§ **Required tasks**:
1 - From the essay on perspective, pull out the passage starting with "When we find" and going on through "importance of perspective.", copied word for word.
2 - Answer these questions using the essay on perspective:
(a) Who did the writer learn about the boot camp experience from?
(b) What return address did the writer hope to find on a letter each day?
(c) According to the final paragraph, what did David realize bootcamp would do instead of killing him?

§ **Text for analysis**:
________________________

Perspective
Have you ever been in a situation when you think you are there to encourage someone and it turns out that they end up encouraging you? That happened to me when my son David was in Basic Cadet Training (aka bootcamp) at USAFA. After learning about the boot camp experience from our oldest daughter Alexia, I felt like I had a pretty good understanding of what David would face when he was there. I knew that it would be important to send David letters of encouragement, reminding him that he could make it, that the experience would not last forever, and that we were here rooting for him. This was a season that would pass and there would be better days ahead. As I look back on my letter writing activities when the kids were in boot camp and that was the only means of communication available, I realize that as much as I believed that getting letters from me would help them through this difficult experience the letter writing was actually a therapeutic exercise for me. I needed to write (and boy, did I write. The mail carrier said to me one day, “If I had a nickel for every piece of mail I have picked up going to the Air Force Academy I would be rich!”). Writing to them helped me cope with the tremendous change of transitioning from being a decision maker and caretaker who was in the game with them, to being a cheerleader and supporter on the sidelines.
I would eagerly race to the mailbox every day hoping for a letter from USAFA CO 80841. When I got one, it was like Christmas and my birthday all rolled up in one. One letter that was particularly memorable was from David. It was his first letter home. He spent the first couple paragraphs talking about the experience. He did not sugar coat how tough it was. Then he said, “but I have realized that it is all about perspective.” He had my attention. Here he was in the most difficult experience of his young life, and he had the clarity to write about perspective. He understood that we may not be able to change our situation, but we can change how we look at it and that makes all the difference in the world. As he described how he was keeping everything he was experiencing in perspective, I got an unexpected lesson. I realized that I needed to keep things in perspective regarding the choices and experiences of my children, and my own reaction, as well as my own choices.
When we find ourselves in situations that challenge us, we need to find a way to change the angle at which we are viewing things. We might need the help of someone we trust to talk it through with us and help us shift our viewing angle. It took a shift in my viewing angle to realize that letter writing was more to help me than it was to help my cadets. It took David shifting his viewing angle to realize that bootcamp would not kill him but make him stronger. Having the right perspective can be the difference between quitting and persevering, resentfulness and gratitude, or even hating and loving. I am grateful to David for helping me realize the importance of perspective.

________________________

§ **Extracted entries**:

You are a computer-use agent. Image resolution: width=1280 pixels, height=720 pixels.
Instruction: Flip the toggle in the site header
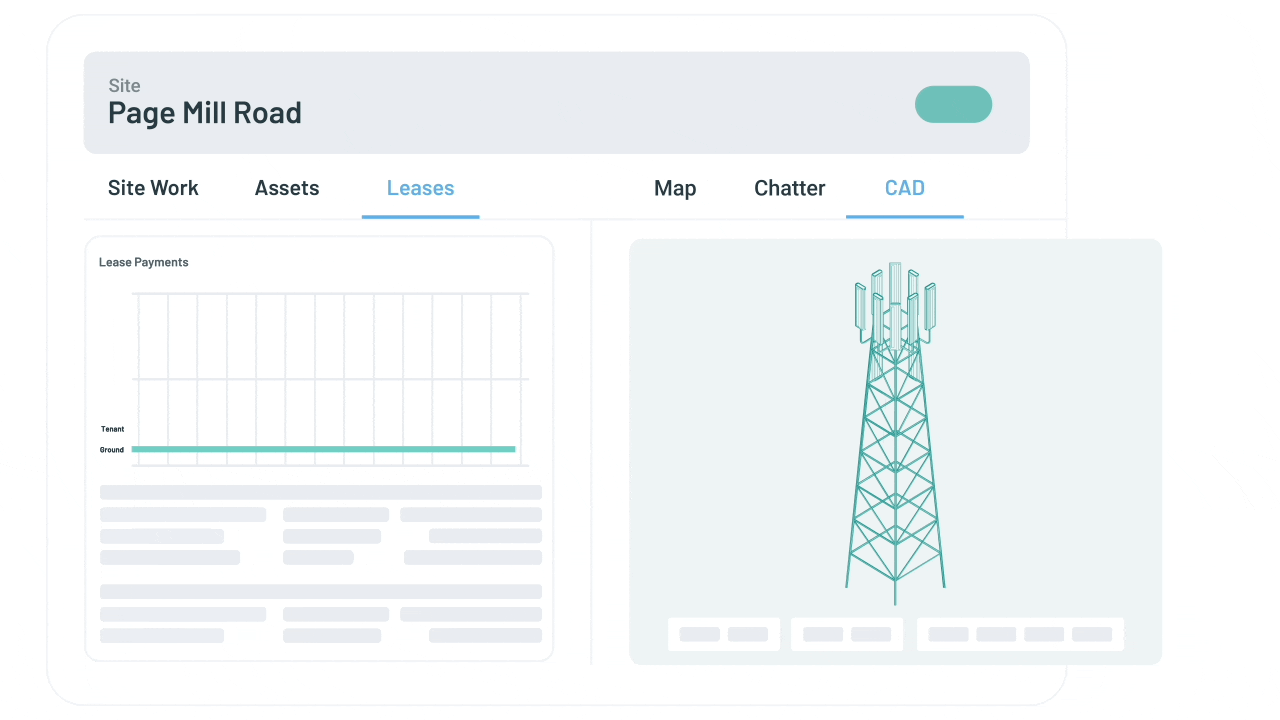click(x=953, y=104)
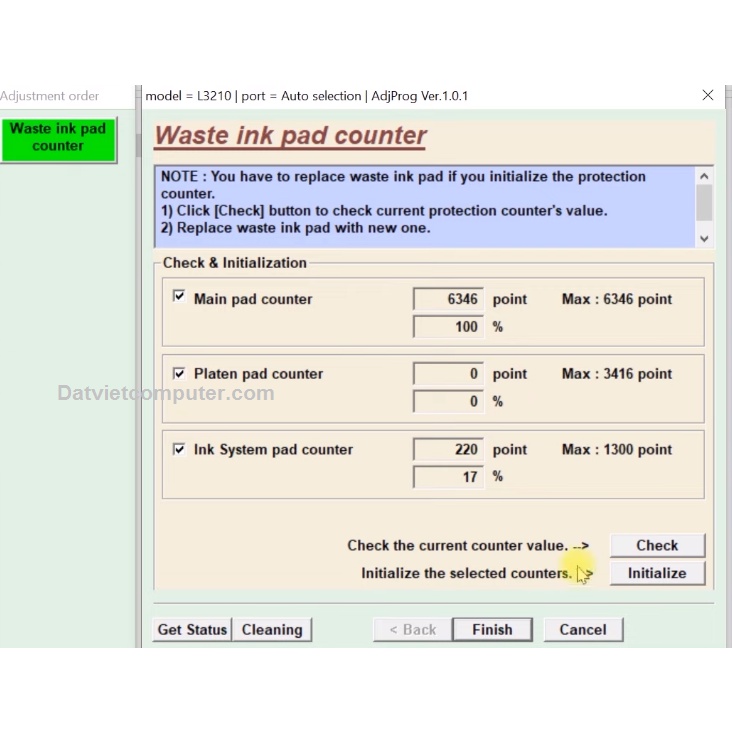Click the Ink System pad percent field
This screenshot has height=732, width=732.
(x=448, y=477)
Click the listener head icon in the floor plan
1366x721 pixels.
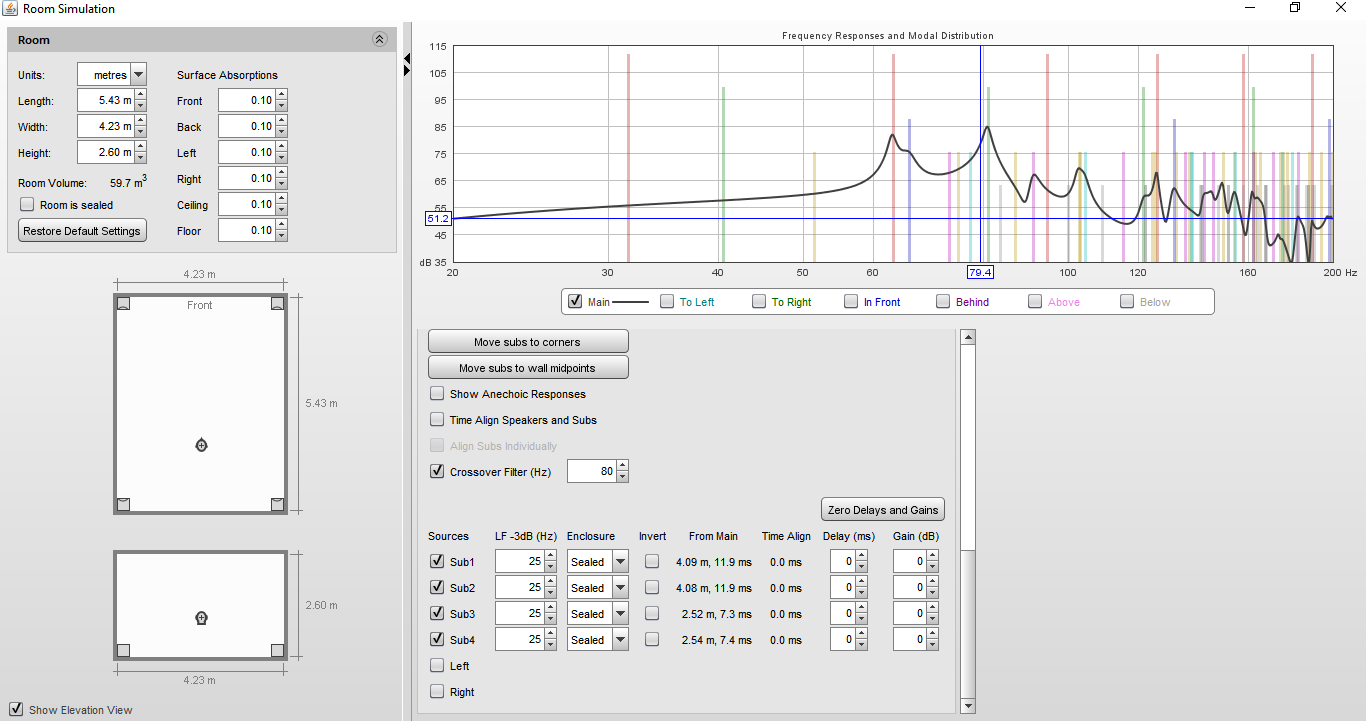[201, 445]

________________________

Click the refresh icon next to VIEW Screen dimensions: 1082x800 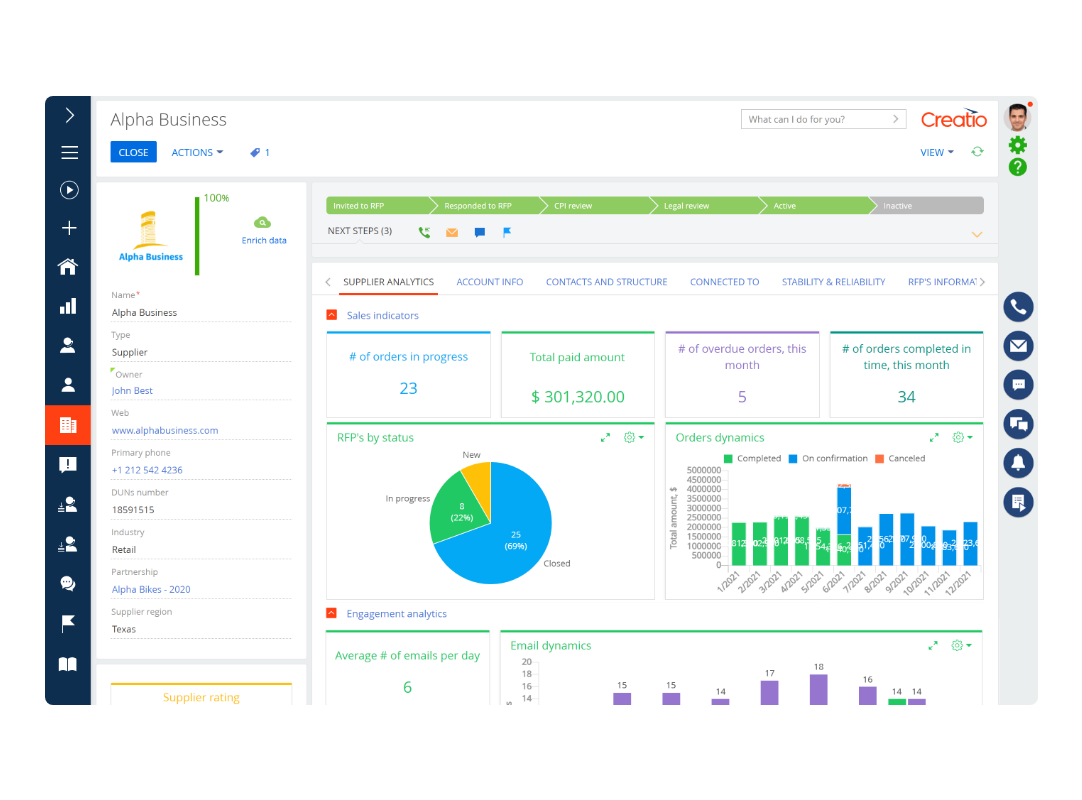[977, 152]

________________________

§ **Task answers**:
1 -
When we find ourselves in situations that challenge us, we need to find a way to change the angle at which we are viewing things. We might need the help of someone we trust to talk it through with us and help us shift our viewing angle. It took a shift in my viewing angle to realize that letter writing was more to help me than it was to help my cadets. It took David shifting his viewing angle to realize that bootcamp would not kill him but make him stronger. Having the right perspective can be the difference between quitting and persevering, resentfulness and gratitude, or even hating and loving. I am grateful to David for helping me realize the importance of perspective.

2 -
(a) The writer's oldest daughter, Alexia.
(b) USAFA CO 80841.
(c) Make him stronger.